2.7.2 Polymerase chain reaction and gel electrophoresis
The nuclear ribosomal internal transcribed spacer (ITS) region was amplified by PCR with previously described universal primers ITS4 (5′-TCC TCC GCT TAT TGA TATGC-3) and ITS5 (5′-GGA AGT AAA AGT CGT AAC AAGG -3′) [35]. PCR amplicons were analysed using 1.5% (w/v) agarose gel electrophoresis. The gel image was visualized with a Vilber Lourmat E-Box gel documentation imaging to confirm the size of PCR products. The expected amplicon size of the primers is between 300 and 600 bp.
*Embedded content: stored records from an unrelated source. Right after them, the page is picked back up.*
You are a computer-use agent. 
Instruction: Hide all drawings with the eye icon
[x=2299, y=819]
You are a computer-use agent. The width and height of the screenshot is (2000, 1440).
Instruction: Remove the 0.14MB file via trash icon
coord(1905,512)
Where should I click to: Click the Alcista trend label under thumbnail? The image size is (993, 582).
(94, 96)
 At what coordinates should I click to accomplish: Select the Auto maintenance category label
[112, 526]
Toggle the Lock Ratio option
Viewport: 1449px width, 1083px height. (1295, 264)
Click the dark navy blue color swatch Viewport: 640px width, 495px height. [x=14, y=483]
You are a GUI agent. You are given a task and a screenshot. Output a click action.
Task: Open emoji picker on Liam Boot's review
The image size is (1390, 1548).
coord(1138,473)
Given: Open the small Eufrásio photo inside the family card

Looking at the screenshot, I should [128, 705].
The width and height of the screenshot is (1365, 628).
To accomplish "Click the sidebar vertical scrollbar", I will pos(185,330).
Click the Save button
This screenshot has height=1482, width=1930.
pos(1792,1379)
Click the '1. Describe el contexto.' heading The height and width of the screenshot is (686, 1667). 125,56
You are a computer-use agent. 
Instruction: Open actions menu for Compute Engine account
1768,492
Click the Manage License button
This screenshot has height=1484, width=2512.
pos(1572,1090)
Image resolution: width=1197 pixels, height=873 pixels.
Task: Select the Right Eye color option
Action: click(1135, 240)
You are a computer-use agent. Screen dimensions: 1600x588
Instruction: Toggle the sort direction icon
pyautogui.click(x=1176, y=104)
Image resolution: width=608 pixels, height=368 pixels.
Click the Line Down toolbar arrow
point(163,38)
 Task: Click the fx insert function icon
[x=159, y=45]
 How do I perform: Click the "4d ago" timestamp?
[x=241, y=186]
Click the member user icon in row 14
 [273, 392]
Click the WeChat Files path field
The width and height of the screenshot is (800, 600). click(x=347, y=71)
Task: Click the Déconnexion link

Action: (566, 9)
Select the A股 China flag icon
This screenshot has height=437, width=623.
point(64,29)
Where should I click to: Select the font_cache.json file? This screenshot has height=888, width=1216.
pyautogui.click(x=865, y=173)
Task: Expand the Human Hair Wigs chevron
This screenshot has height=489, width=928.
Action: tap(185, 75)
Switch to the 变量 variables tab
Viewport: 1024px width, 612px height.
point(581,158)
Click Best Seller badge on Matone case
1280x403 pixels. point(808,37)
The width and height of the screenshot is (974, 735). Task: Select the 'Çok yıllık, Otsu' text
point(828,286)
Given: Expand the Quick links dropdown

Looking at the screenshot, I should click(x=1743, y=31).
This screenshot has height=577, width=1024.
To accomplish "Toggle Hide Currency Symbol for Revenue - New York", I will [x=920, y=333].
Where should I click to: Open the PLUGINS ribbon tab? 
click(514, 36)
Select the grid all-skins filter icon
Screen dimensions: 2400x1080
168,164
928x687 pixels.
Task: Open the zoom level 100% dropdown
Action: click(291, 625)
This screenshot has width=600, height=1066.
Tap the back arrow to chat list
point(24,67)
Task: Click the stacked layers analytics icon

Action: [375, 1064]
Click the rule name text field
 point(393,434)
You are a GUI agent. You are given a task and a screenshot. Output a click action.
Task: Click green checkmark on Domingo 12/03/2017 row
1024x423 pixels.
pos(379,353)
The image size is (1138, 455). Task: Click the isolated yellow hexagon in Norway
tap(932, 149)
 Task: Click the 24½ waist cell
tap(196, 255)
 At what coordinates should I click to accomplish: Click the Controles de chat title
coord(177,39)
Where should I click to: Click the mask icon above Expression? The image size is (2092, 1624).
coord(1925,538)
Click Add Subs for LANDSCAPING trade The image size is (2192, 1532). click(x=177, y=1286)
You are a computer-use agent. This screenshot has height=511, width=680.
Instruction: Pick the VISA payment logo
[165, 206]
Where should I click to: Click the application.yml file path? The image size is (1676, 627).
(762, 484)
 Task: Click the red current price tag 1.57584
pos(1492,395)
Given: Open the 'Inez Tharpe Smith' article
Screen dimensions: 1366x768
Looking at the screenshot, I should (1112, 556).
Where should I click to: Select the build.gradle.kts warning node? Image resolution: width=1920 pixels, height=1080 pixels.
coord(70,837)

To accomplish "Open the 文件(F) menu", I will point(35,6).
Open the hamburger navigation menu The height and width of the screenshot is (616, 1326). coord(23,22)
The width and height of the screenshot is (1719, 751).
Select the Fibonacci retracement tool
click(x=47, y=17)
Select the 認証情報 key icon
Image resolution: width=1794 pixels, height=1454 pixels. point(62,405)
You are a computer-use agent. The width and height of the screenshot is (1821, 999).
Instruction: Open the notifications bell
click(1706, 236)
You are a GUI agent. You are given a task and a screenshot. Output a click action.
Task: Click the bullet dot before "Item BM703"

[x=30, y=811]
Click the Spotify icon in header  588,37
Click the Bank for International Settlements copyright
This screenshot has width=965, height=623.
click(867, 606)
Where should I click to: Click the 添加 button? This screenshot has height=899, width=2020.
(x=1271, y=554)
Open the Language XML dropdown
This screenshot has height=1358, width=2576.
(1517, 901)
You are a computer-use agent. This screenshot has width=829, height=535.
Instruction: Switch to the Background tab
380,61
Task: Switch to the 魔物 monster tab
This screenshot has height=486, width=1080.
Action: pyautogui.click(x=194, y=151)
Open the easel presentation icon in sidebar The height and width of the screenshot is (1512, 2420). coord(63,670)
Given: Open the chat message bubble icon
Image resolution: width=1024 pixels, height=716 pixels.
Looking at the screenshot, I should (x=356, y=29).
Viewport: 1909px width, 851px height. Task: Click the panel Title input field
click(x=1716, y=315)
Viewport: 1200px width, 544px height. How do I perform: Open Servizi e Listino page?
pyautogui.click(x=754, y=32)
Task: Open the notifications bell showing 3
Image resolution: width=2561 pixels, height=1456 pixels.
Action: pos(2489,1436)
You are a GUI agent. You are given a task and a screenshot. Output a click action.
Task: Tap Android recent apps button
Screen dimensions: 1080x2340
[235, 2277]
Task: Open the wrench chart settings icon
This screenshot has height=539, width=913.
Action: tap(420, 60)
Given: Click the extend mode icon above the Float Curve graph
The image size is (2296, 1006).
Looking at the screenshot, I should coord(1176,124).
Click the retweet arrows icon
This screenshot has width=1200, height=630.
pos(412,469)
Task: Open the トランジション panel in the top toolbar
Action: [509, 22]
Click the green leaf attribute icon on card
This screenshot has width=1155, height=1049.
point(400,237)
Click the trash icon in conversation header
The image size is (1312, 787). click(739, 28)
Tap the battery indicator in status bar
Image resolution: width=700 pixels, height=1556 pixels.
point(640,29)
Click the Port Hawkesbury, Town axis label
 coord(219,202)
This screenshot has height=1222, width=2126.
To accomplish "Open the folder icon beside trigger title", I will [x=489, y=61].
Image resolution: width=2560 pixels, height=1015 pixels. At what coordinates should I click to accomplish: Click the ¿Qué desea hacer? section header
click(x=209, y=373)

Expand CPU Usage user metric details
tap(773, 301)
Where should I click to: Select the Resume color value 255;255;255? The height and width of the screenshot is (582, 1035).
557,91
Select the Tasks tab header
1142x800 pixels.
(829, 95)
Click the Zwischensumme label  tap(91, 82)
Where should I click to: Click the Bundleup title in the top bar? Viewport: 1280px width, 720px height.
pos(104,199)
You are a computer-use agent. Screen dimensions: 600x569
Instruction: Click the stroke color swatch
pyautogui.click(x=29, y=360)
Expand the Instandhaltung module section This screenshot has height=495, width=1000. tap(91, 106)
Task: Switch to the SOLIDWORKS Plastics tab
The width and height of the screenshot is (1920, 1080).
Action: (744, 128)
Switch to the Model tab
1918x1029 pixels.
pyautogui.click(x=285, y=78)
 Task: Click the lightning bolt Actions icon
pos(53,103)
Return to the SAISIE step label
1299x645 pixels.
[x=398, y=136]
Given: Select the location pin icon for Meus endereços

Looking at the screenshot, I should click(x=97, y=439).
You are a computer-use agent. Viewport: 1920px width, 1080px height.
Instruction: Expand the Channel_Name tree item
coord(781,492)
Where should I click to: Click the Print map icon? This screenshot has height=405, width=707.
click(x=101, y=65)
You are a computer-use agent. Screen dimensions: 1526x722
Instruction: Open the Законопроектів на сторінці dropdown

2.7.3 Amplicon sequencing, deposition into GenBank
PCR products were cleaned up using an enzymatic method (ExoSAP-IT™ PCR Product Cleanup Reagent (Thermofisher, UK)) according to the manufacturer’s instructions. Sanger sequencing was performed using the Nimagen, Brilliant Dye™ Terminator Cycle Sequencing Kit V3.1, following the manufacturer’s instructions. Sequence similarities of the generated ITS region were calculated using the Basic Local Alignment Search Tool (BLASTn), for homology to identify the fungal isolates [36]. Sequences were deposited in the GenBank® and for accession numbers assignment.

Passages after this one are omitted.